Exercise directions: The records that follow are to be given again exactly, with their pictures omitted.

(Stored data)

--*--

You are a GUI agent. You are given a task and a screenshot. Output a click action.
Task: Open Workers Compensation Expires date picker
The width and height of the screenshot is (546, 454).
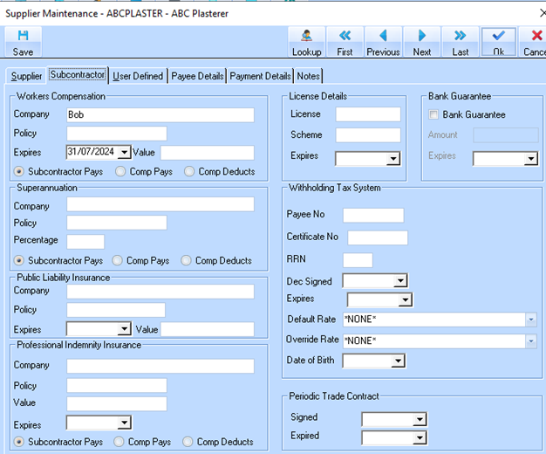[x=125, y=153]
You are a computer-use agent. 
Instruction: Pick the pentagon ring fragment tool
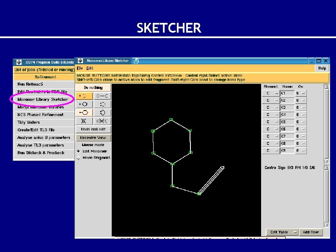(102, 113)
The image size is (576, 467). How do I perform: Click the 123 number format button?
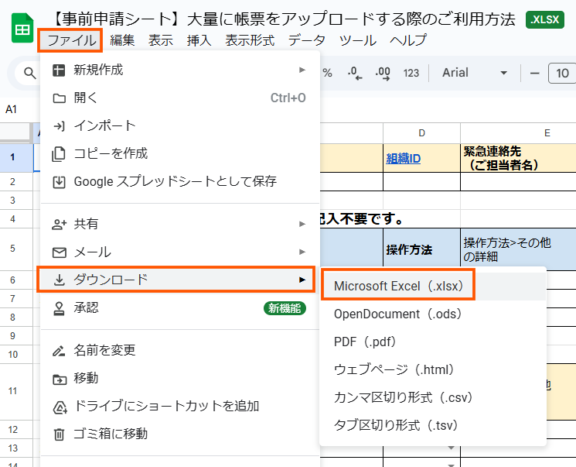411,73
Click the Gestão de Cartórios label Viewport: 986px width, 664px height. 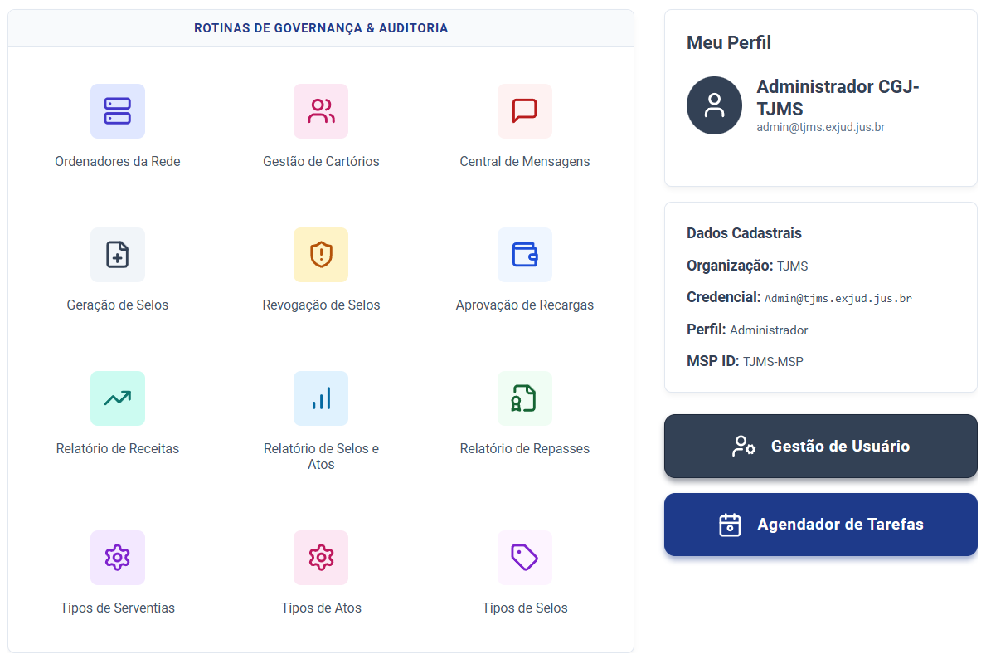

--*--

Response below:
You are a GUI agent. You are given a task and a screenshot. Output a click action.
Task: Open Workers Compensation Expires date picker
The width and height of the screenshot is (546, 454).
[x=125, y=153]
You are a computer-use agent. 
Instruction: Pick the pentagon ring fragment tool
(102, 113)
The image size is (576, 467). How do I perform: Click the 123 number format button?
411,73
Click the Gestão de Cartórios label Viewport: 986px width, 664px height. 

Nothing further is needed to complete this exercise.